Connie Stone, wife of New York City Cop Herman Stone, wakes up naked in bed next to a dead man she claims to have never seen before. Witnesses, however, say they have seen her with the man, a blackmailer named Lyle Cary, at his apartment, as well as in bars around the city. Some of Herman's co-workers even saw them together. They tell him that all women are alike, and that he should get drunk, have a weekend fling, and forget about his wife. He tries that—but he wants to believe her, so he starts asking questions around town, from Greenwich Village to 52nd Street's Swing Alley. Just when he thinks he has found the answer, someone saps him on the head, and he wakes up next to a corpse. Just like his wife did. Now the cops are after him, and he knows that Connie was framed, but in order to prove her innocence he'll first have to prove his own.

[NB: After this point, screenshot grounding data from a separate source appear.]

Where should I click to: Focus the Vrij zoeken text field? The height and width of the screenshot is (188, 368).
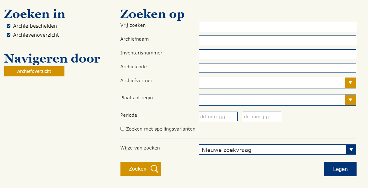pos(277,26)
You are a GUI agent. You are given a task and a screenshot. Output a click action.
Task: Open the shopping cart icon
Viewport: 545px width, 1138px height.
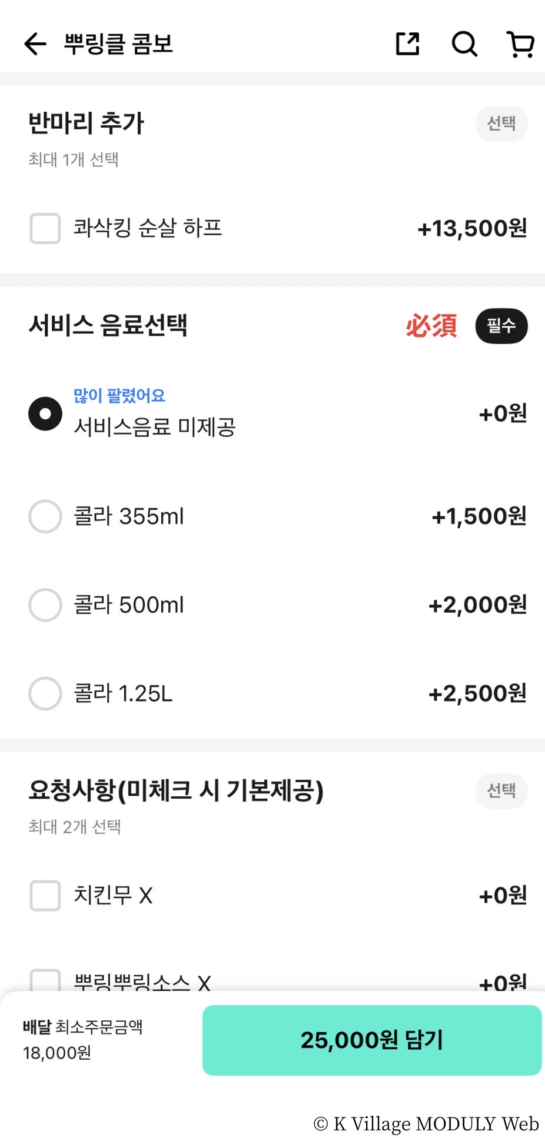point(520,44)
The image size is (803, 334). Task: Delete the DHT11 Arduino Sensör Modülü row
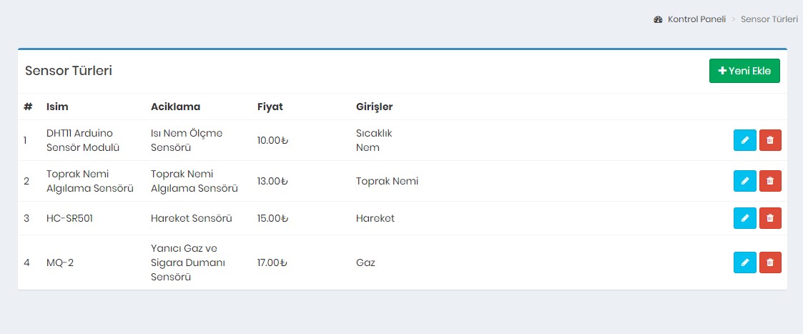click(x=770, y=140)
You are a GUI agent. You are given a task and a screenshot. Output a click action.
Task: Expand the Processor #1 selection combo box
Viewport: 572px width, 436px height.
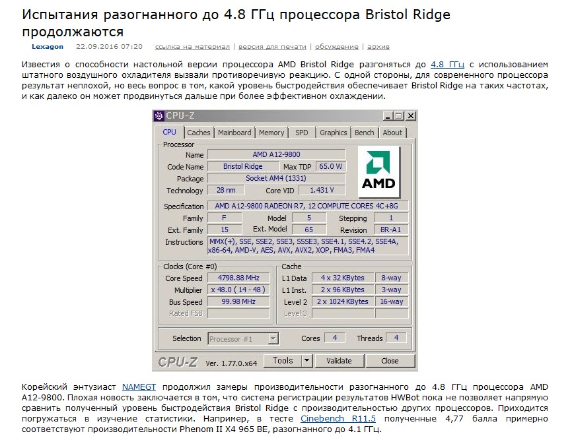point(273,339)
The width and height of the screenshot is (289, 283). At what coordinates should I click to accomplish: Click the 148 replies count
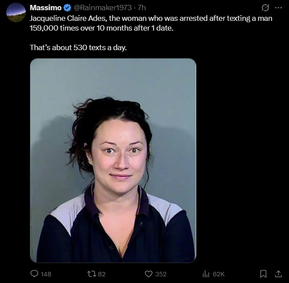tap(46, 274)
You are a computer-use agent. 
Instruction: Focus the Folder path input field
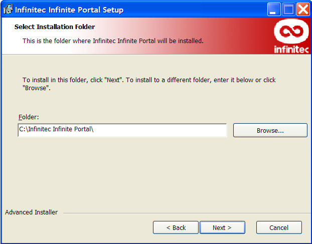coord(122,130)
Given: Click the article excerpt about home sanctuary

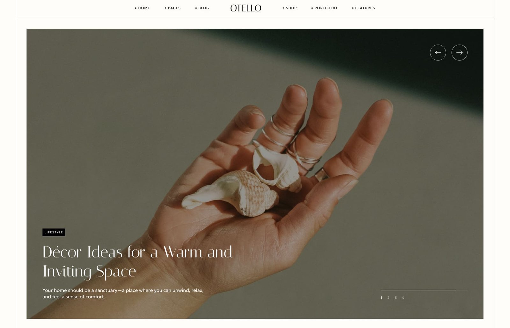Looking at the screenshot, I should pos(123,293).
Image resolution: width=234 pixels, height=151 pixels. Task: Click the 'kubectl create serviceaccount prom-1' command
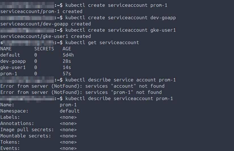pos(116,5)
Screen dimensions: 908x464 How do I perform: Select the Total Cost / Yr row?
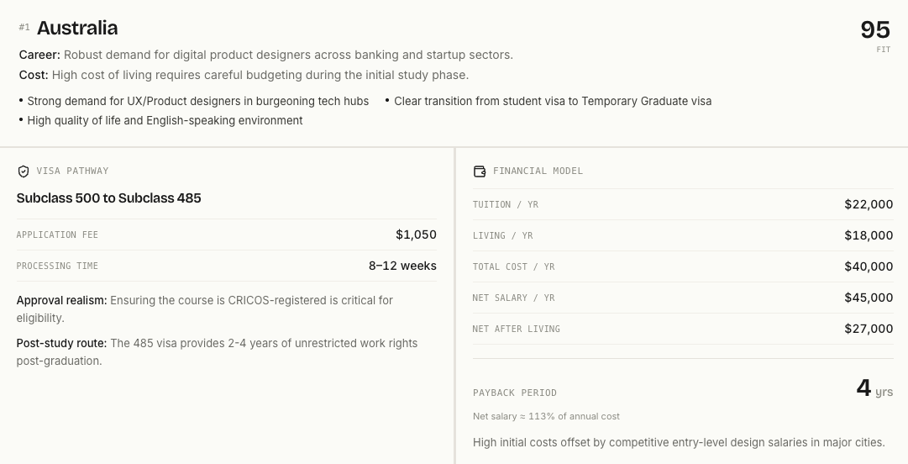pyautogui.click(x=683, y=266)
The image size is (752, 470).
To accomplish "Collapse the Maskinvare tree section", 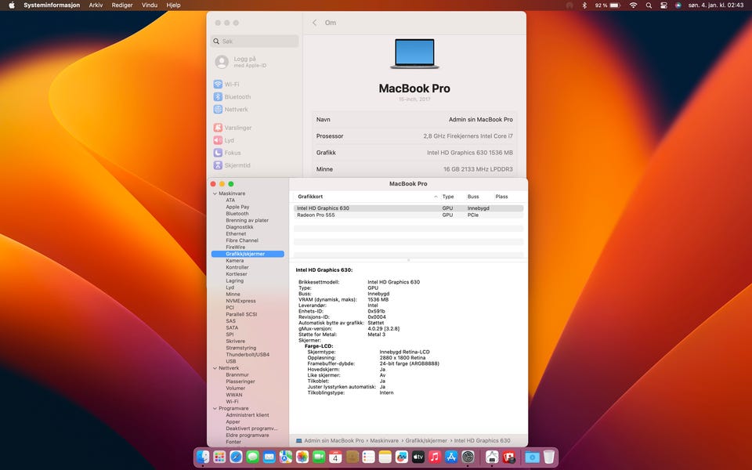I will click(x=215, y=193).
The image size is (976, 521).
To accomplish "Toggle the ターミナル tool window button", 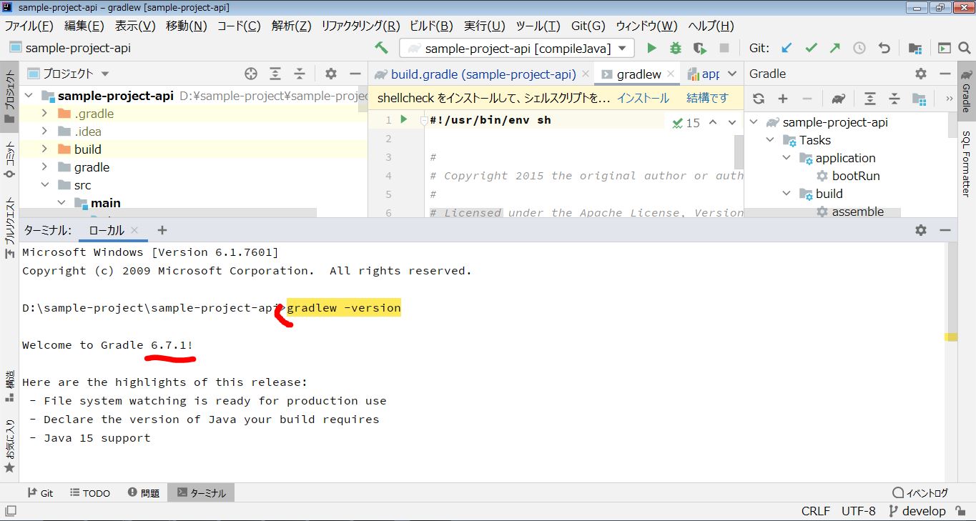I will 201,492.
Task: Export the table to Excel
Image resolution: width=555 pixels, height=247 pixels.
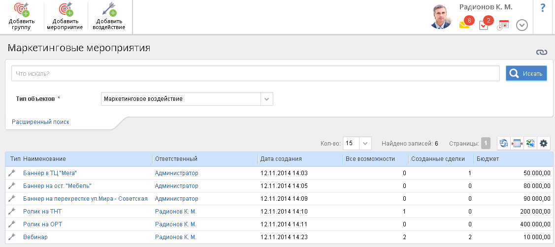Action: tap(530, 143)
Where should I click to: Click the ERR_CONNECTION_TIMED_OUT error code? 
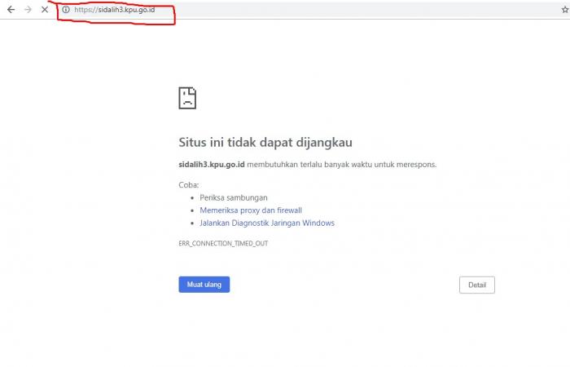pos(222,244)
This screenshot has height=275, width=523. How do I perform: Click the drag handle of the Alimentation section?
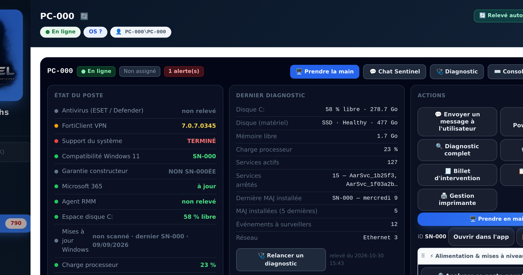(x=423, y=256)
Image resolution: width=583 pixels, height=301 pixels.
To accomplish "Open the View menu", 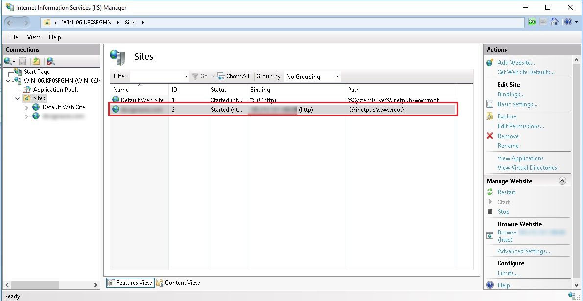I will click(33, 37).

Wednesday, October 28, 2020

"Death March of the Dancing Dolls and Other Stories, Day Keene in the Detective Pulps, Vol. #3" (2010) - Short Story Wednesday

Ramble House's Death March of the Dancing Dolls and Other Stories, Day Keene in the Detective Pulps, Vol. #3 (2010) starts off with an introduction by the late Bill Crider, a superb writer and generous soul whose enthusiasm for old pulps and paperback novels was as infectious as it was enlightening. For me, this introduction had extra special meaning because Crider's blog posts were some of the earliest writings that I encountered about Keene. Reading his words brought a smile to my face, and recalled memories of reading about Keene on his fabulous blog.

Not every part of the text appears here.